Do you go with a complex or simple brisket rub? I say a simple mix of salt and pepper and perhaps an even mixture of paprika.
 
I'm like you, simple. 50/50 mix of Kosher salt & coarse black pepper, then lightly sprinkled with crushed red pepper & lemon pepper.
 
I shoot for 225 on my Weber kettle but a temp for me is more a midpoint for a range (205-245).
On my stick burner it's usually a bigger range. I add a couple of logs, the temp rises to ~270, stays there for awhile then starts falling. I'll let it go till 210-205 before adding wood. I can get an hour or more in between using this method.
 
SPPPPPOG and chili powders
But I do like the crust of the Black OPS. it is just killer.

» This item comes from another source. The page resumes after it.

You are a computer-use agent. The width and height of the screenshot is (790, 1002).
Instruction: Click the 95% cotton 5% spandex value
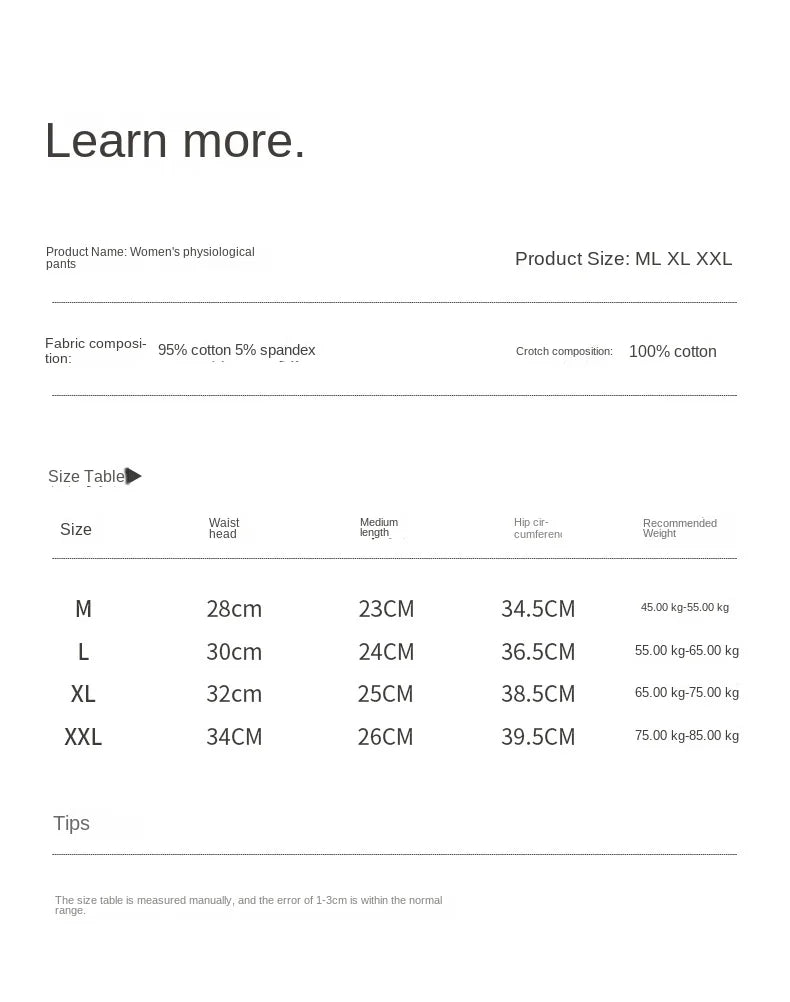[236, 350]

I can usually get 45-50 minutes of no fussing with my offset if I'm busy (sleeping). I set my igrill2 to go off in a range between 210-265 when I'm sleeping. If I'm sitting there focused it will cruise steady with very little fluctuation (225) without any new logs ( just poking and rotating logs left to right) for over an hour.
 
BluDawgs Brisket

K.I S.S. some of the best brisket you will ever eat! Total cook time including the rest 8 hrs or less. I promise it will be as moist as mornin dew on the lilly, tender as a mothers love, pure beefy smoky goodness.


1 packer 12-15 lb
Trim off the hard fat on each side of the flat thin the fat cap to 1/4"

Mix your Rub
1 part kosher salt 4 parts Med grind Black peppa by volume( this is a true 50/50 BY weight)
apply a coat of rub you need to be able to see the meat through the rub clearly.

Pre heat the pit to 300 deg
place brisket on the pit Fat Cap Down and point to the firebox unless it is a RF cooker then point to away from the FB

Maintain pit between 275-325 if cookin on a stick burner
cook Brisket 4 hrs
remove from pit wrap in a single layer of Butcher paper Return to pit Fat cap up.
after 1 hr probe the thicket part of the Flat only! If it isn't *probe tender it should be within 1 hr.
once it is probe tender remove from the pit keep it wrapped in the paper you cooked it in and allow it to rest on your counter until the Internal temp reaches 150 this will take about two hrs.
Don't ever slice more than you can eat big pieces retain moisture and won't dry up on you like slices will.
*PROBE TENDER> This is the feel that is mimicked by cutting room temperature butter with a hot knife, there should be no drag
 
Captain Ron's Brisket

Rub with whatever you want.
Cook at whatever temp you want
Wrap with whatever you want (or not)
When it is probe tender rest for at least two hours.

Enjoy!

:becky:

I like playing with different rubs at home. SPOG, Montreal Steak Seasoning, Oakridge Black Ops, Plowboys Bovine Bold, Simply Marvelous Peppered Cow are all very good.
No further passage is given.